If the twentieth century has lost anything that needs to be rediscovered, if the western world has denied anything that needs to be owned, if individuals have rejected anything that needs to be professed again, if the preservation of the globe in the twenty-first century requires anything of the past at all, it may well be the commitment of the Rule of Benedict to humility.

The Roman Empire in which Benedict of Nursia wrote his alternative rule of life was a civilization in a decline not unlike our own. The economy was deteriorating, the helpless were being destroyed by the warlike, the rich lived on the backs of the poor, the powerful few made decisions that profited them but plunged the powerless many into continual chaos, the Empire expended more and more of its resources on militarism designed to maintain a system that, strained from within and threatened from without, was already long dead.

It is an environment like that into which Benedict of Nursia flung a Rule for privileged Roman citizens calling for humility, a proper sense of self in a universe of wonders. When we make ourselves God, no one in the world is safe in our presence. Humility, in other words, is the basis for right relationships in life.

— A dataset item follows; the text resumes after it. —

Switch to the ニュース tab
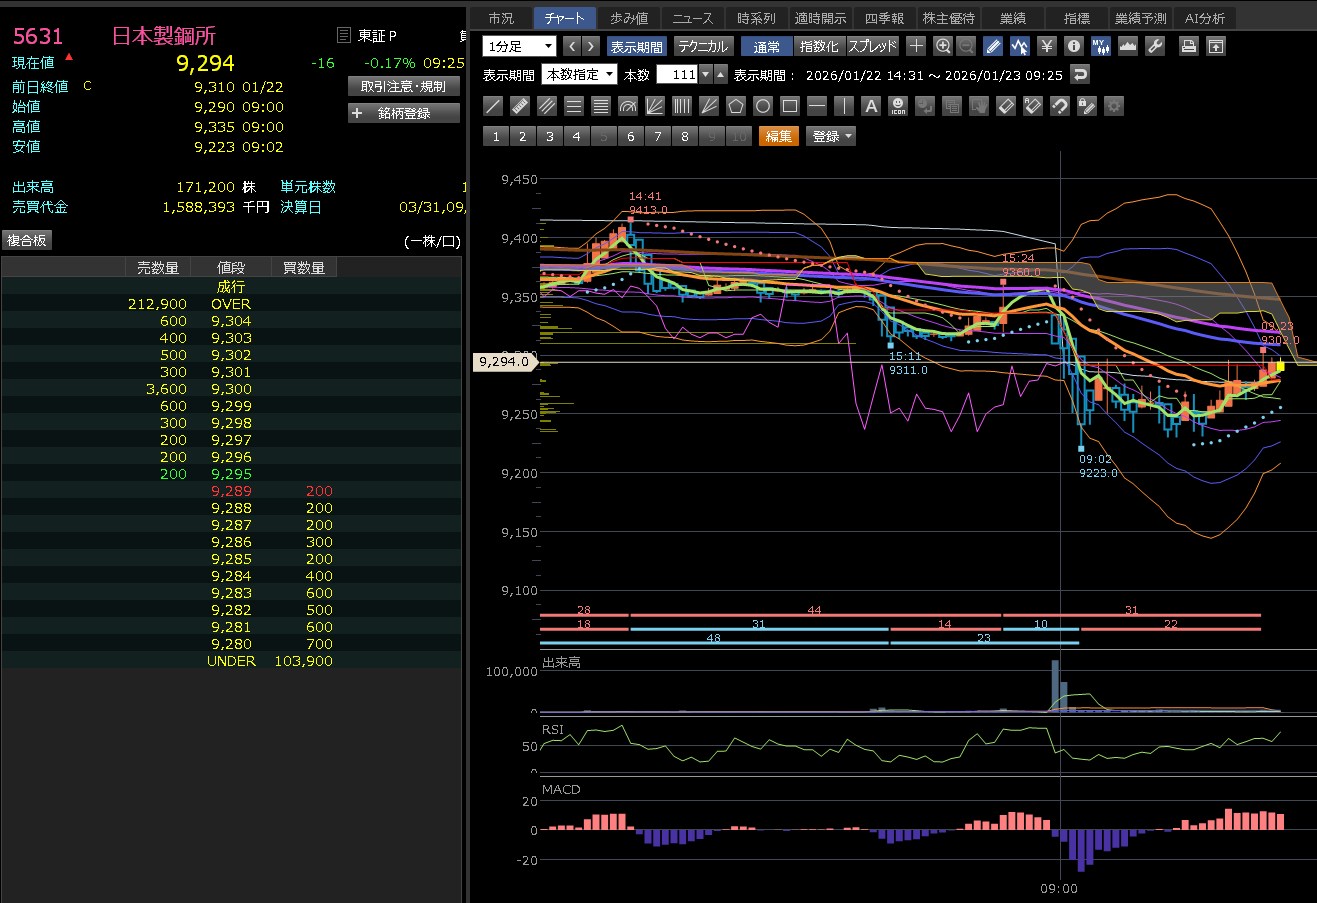The height and width of the screenshot is (903, 1317). (693, 18)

Later centuries distorted the notion and confused the concept of humility with lack of self-esteem and substituted the warped and useless practice of humiliations for the idea of humility. Eventually the thought of humility was rejected out of hand and we have been left as a civilization to stew in the consequences of our arrogance.

Benedict's magna carta of humility directs us to begin the spiritual life by knowing our place in the universe, our connectedness, our dependence on God for the little greatness we have. Anything else, he says, is to find ourselves in the position of "a weaned child on its mother's lap," cut off from nourishment, puny, helpless--however grandiose our images of ourselves--and left without the resources necessary to grow in the spirit of God. No infant child is independent of its mother, weaned or not. No spiritual maturity can be achieved independent of a sense of God's role in our development.

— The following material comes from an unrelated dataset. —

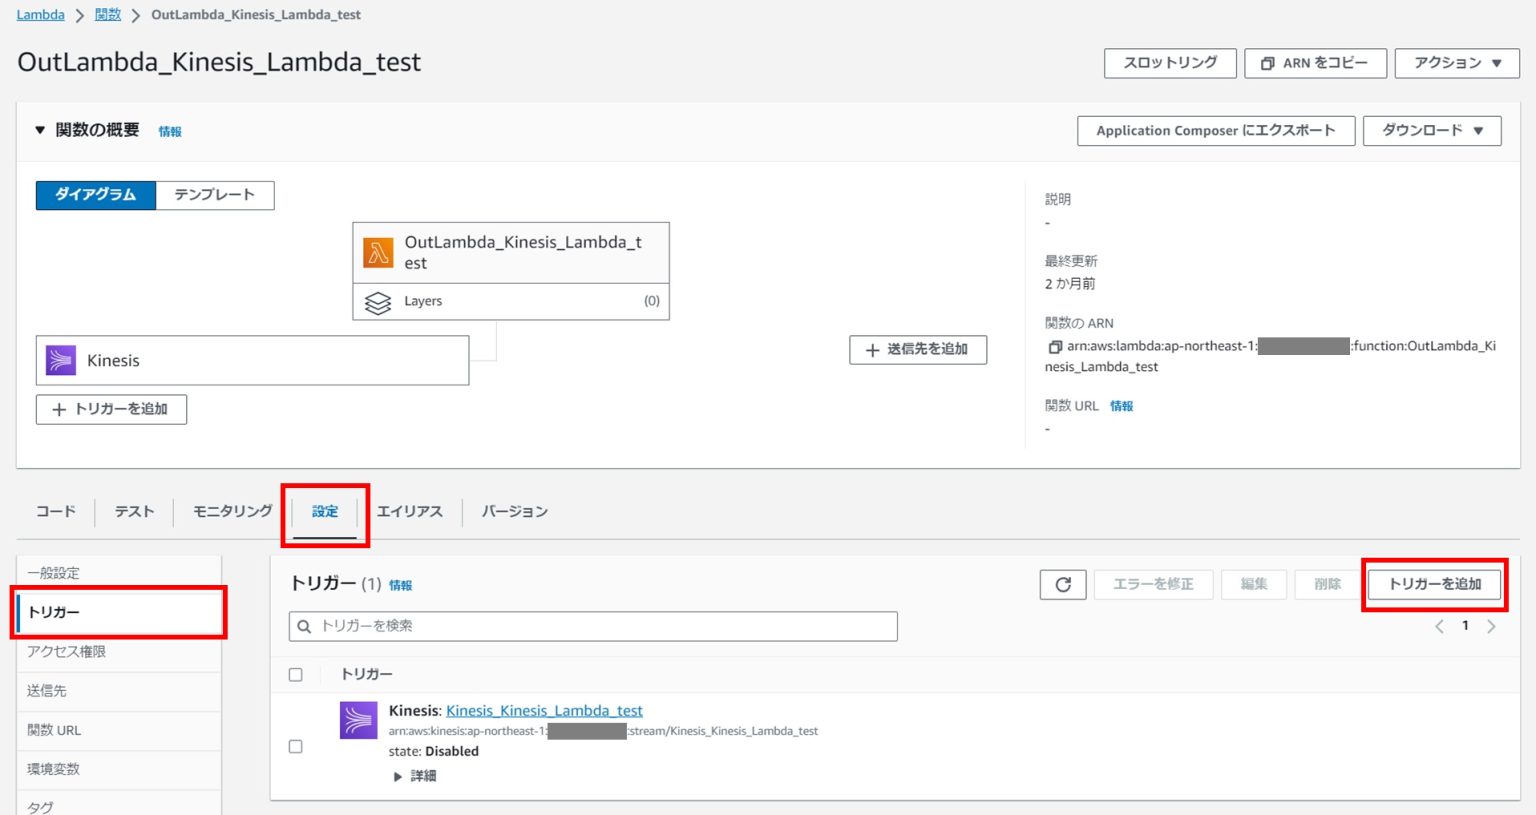The width and height of the screenshot is (1536, 815).
Task: Click the Layers stack icon
Action: pos(378,302)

Accordingly, if we want to reach the highest summit of humility, if we desire to attain speedily that exaltation in heaven to which we climb by the humility of this present life, then by our ascending actions we must set up that ladder on which Jacob in a dream saw "angels descending and ascending (Gn 28:12)." Without doubt, this descent and ascent can signify only that we descend by exaltation and ascend by humility. Now the ladder erected is our life on earth, and if we humble our hearts God will raise it to heaven. We may call our body and soul the sides of this ladder, into which our divine vocation has fitted the various steps of humility and discipline as we ascend.

Jacob's ladder is a recurring image of spiritual progress in classic spiritual literature, as clear in meaning to its time as the concept of the spiritual journey, for instance, would be to a later age. It connected heaven and earth. It was the process by which the soul saw and touched and climbed and clung to the presence of God in life, whose angels "descended and ascended" in an attempt to bring God down and raise us up. That ladder, that precariously balanced pathway to the invisible God, Benedict said, is the integration of body and soul. One without the other, it seems, will not do. Dualism is a hoax.

Just as false, though, is the idea that "getting ahead" and "being on top" are marks of real human achievement. Benedict says that in the spiritual life up is down and down is up, "we descend by exaltation and we ascend by humility." The goals and values of the spiritual life, in other words, are just plain different than the goals and values we've been taught by the world around us. Winning, owning, having, consuming, and controlling are not the high posts of the spiritual life. And this is the basis for social revolution in the modern world.